Saved data entries:
Content starts

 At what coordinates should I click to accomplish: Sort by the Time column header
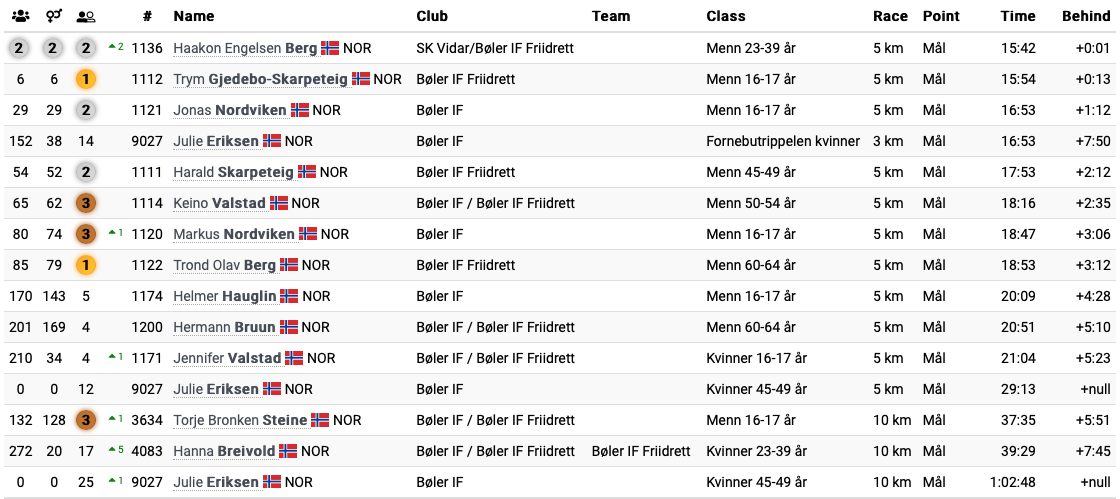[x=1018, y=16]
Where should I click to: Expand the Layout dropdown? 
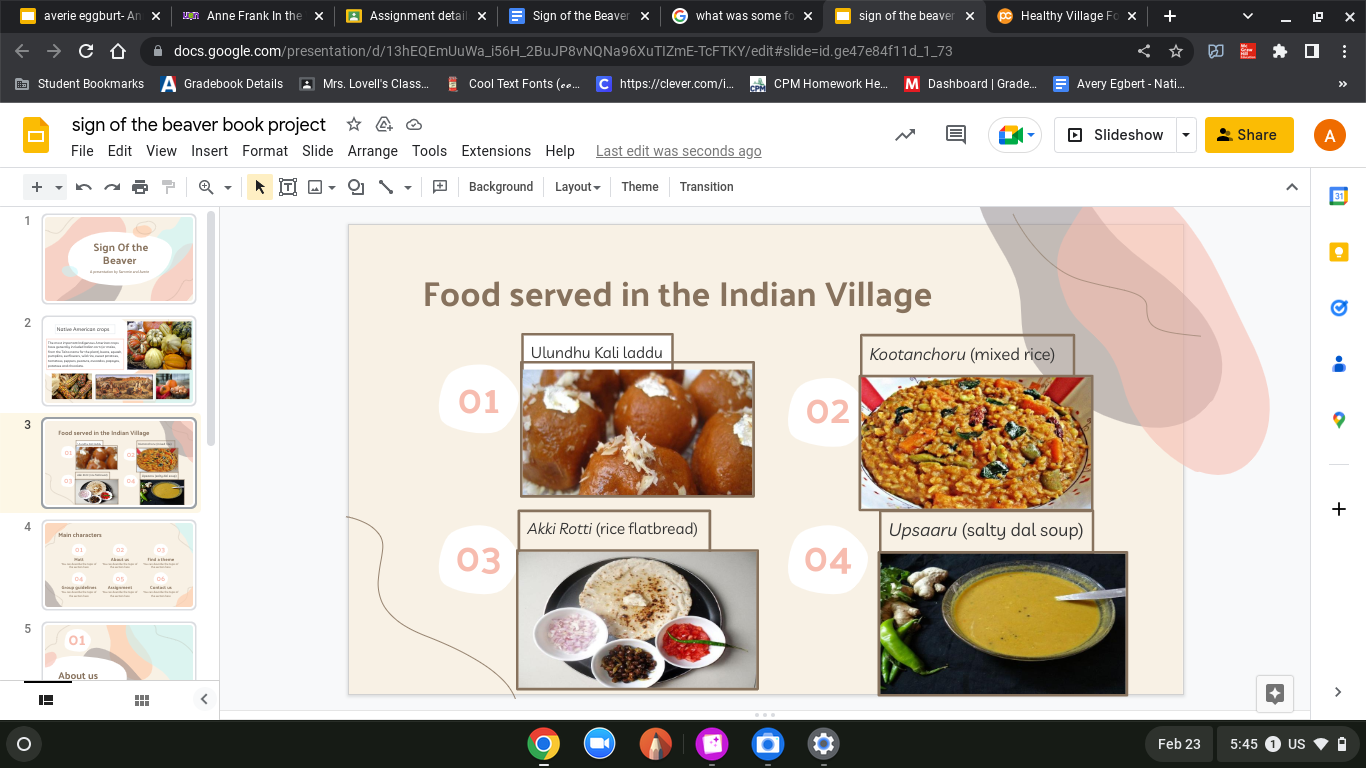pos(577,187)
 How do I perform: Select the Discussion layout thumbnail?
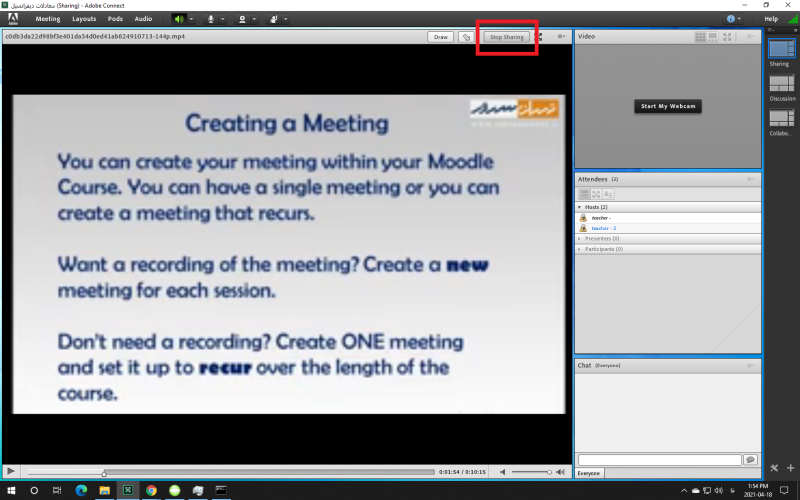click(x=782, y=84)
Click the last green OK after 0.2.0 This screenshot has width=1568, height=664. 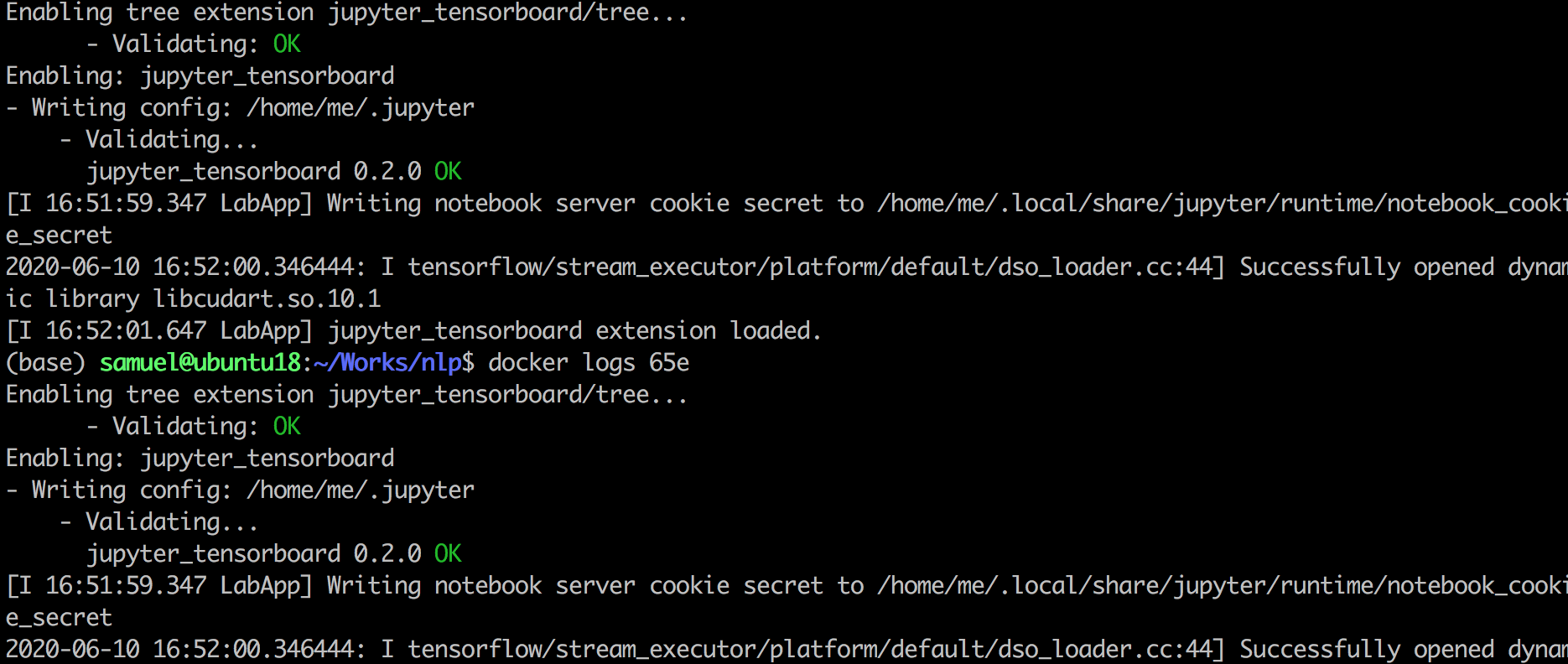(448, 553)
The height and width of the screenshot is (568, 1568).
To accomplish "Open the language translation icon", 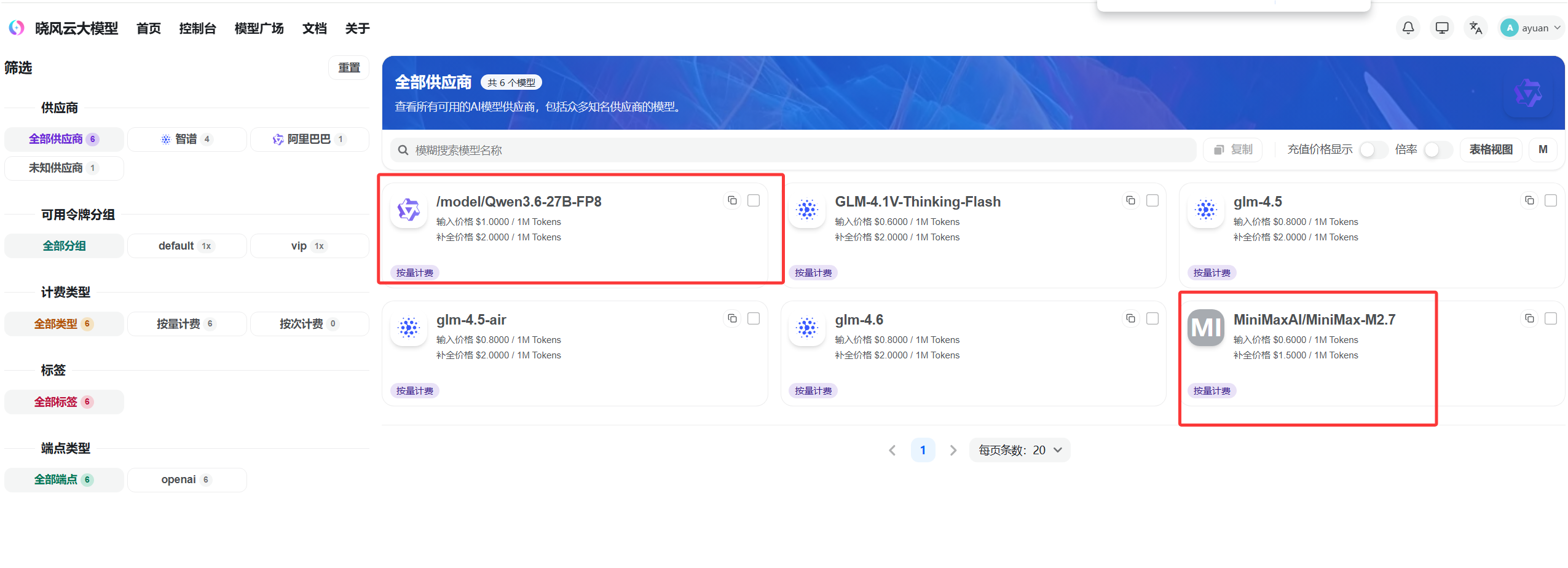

Content ends

Task:
This task calls for the lines from the line holding "The height and" through the last line above, restated word for word with both ends included and the pictures dropped.

Exercise result:
The height and width of the screenshot is (568, 1568).
To accomplish "Open the language translation icon", 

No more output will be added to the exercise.